■ Required action 1: In the passage on AD dementia subtypes, how many patients made up the frontotemporal (FT) subtype?
■ Required action 2: Please carry on the passage on AD dementia subtypes from where it stops.

■ Quoted passage:
Start of Block
These subtypes were identified from cluster analysis compared with controls (corrected for multiple comparisons using random field theory [RFT] at a vertex-wise significance level of p < 0.05). The results show the relationship between the 3 and 6 subtypes.
At the 4-cluster level (figure e-1A), the MT subtype (n = 52, 34.2%) and the P subtype (n = 28, ∼18.4%) that were identified at the 3-cluster level were unchanged. D subtype, however, was subdivided into 2 subtypes: the medial frontal/temporal subtype (MF subtype) in which the bilateral superior frontal gyrus and medial temporal areas were dominantly involved (n = 33, ∼21.7%); and the D subtype (n = 39, ∼25.7%).
At the 5-cluster level (figure e-1B), the MT (n = 52, ∼34.2%), P (n = 28, ∼18.4%), and MF (n = 33, ∼21.7%) subtypes identified at the 4-cluster level were unchanged. D subtype was subdivided into the frontoparietal subtype (FP subtype, n = 31, ∼20.4%) and the frontotemporal subtype (FT subtype, n = 8, ∼5.3%). The FP subtype involved the frontal and parietal areas diffusely. The FT subtype involved the temporal and inferior parietal area, and partially involved the frontal area.
Finally, at the 6-cluster level (figure 2B), the MT (n = 52, ∼34.2%), MF (n = 33, ∼21.7%), FP (n = 31, ∼20.4%), and FT (n = 8, ∼5.3%) subtypes were unchanged. The P subtype, however, was divided according to interhemispheric asymmetry: the left parietal–dominant subtype (LP subtype) in which the left inferior parietal, lateral temporal, and lateral frontal areas were dominantly involved, with relative sparing of the medial temporal area (n = 10, ∼6.6%); and the right parietal–dominant subtype (RP subtype) in which the right parietal, lateral temporal, and lateral frontal areas were dominantly involved (n = 18, ∼11.8%). Comparisons of cortical thickness among the 6 AD dementia subtypes confirmed that these subtypes were reliably distinguished (figure e-2).
Principal component analyses.
End of Block
■ Recorded information:
Start of Block
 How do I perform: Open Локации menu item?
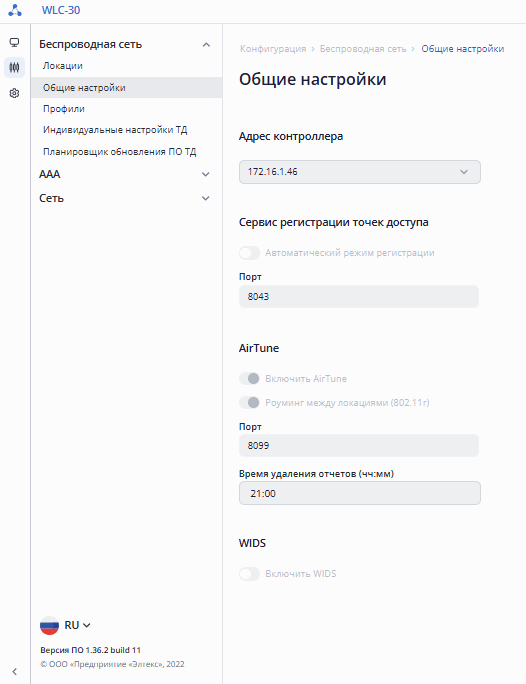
End of Block
■ Result 1: 8 patients (about 5.3%).

■ Result 2:
Details on how these subtypes were identified via principal component analyses are described elsewhere (figure e-3 and appendix e-5). The 3 subtypes identified via principal component analyses are presented in figure e-3.
Demographic and clinical characteristics among 3 subtypes of AD dementia.
The demographics of the 3 AD dementia subtypes and the NC group were compared (table 1). Among the 3 subtypes, patients in P subtype were the youngest, had the youngest age at onset, and had the highest number of education years. Meanwhile, patients in D subtype had the lowest mean cortical thickness (table 1).
Table 1.
Demographic and clinical characteristics of the study population
Cognitive characteristics among 3 subtypes of AD dementia.
To compare the neuropsychological test results, we used standard scores (z scores) because the age, sex, and education years were different among the AD dementia subtypes. The z scores were derived based on age- and education-adjusted norms.18
Compared with patients in other subtypes, those in P subtype scored the worst on most tests except for language function (table 2).
Table 2.
Neuropsychological test results
Comparisons of subtypes at the 6-cluster level are presented in appendix e-6 and tables e-1 and e-2. Each subgroup of D subtype showed significantly different demographic and cognitive characteristics in comparison with other AD dementia subtypes (appendix e-7).
DISCUSSION
Our major finding is that AD dementia is an anatomically heterogeneous disease and may not be one disease. The cluster analysis based on cortical atrophy patterns showed that patients diagnosed with AD dementia can be categorized into anatomically different subtypes, with 3 to 6 subtypes according to the level of clustering. We further identified some demographic and clinical differences among these AD dementia subtypes in accordance with structural differences.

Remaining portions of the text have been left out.